Stated goal:
Reproduce the records from their start up to and including the line with "tap(41, 198)", requests included, scaling every coordinate in the answers by 1.8 and rounding to whole numbers, halves up. Leave the numbers in the requests as they are.

Supplied entries:

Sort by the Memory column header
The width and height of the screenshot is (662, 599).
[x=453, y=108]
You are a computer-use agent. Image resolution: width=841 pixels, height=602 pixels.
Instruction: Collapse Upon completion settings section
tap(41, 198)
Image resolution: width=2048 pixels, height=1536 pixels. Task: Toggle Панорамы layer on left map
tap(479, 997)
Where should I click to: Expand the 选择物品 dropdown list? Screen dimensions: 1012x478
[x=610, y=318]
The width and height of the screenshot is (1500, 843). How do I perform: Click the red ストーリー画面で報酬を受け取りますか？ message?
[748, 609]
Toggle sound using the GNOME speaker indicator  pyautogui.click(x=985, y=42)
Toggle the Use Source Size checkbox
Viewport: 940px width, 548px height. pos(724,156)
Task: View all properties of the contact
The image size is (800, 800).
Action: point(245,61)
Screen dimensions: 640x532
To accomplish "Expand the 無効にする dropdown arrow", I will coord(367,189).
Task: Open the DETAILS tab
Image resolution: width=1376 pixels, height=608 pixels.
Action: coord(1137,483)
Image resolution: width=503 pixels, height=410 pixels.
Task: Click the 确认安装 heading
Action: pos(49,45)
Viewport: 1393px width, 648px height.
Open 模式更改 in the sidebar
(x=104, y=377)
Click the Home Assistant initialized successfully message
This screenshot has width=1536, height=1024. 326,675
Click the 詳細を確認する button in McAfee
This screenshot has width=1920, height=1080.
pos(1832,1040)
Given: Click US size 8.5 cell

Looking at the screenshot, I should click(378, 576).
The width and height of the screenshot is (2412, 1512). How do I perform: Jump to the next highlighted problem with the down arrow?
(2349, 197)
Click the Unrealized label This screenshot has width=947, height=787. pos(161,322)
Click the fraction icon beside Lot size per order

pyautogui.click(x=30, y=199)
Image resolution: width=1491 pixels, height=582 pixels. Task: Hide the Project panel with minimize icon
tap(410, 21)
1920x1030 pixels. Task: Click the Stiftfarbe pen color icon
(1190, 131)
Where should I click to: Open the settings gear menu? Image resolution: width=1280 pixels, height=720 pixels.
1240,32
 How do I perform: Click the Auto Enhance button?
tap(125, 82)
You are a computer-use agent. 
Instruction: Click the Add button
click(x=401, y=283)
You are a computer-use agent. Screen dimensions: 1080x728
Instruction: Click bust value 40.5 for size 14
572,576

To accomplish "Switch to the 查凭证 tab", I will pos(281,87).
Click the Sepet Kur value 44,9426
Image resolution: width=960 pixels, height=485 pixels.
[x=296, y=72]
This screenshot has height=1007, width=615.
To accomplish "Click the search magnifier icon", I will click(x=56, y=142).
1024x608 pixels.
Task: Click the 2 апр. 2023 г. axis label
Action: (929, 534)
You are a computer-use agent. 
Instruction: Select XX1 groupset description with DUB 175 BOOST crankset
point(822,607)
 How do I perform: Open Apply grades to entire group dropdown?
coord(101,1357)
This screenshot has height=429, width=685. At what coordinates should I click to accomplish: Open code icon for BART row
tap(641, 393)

Result:
Sort by the Memory column header
The width and height of the screenshot is (662, 599).
[x=815, y=194]
You are a computer-use agent. Image resolution: width=841 pixels, height=602 pixels.
Instruction: Collapse Upon completion settings section
tap(74, 356)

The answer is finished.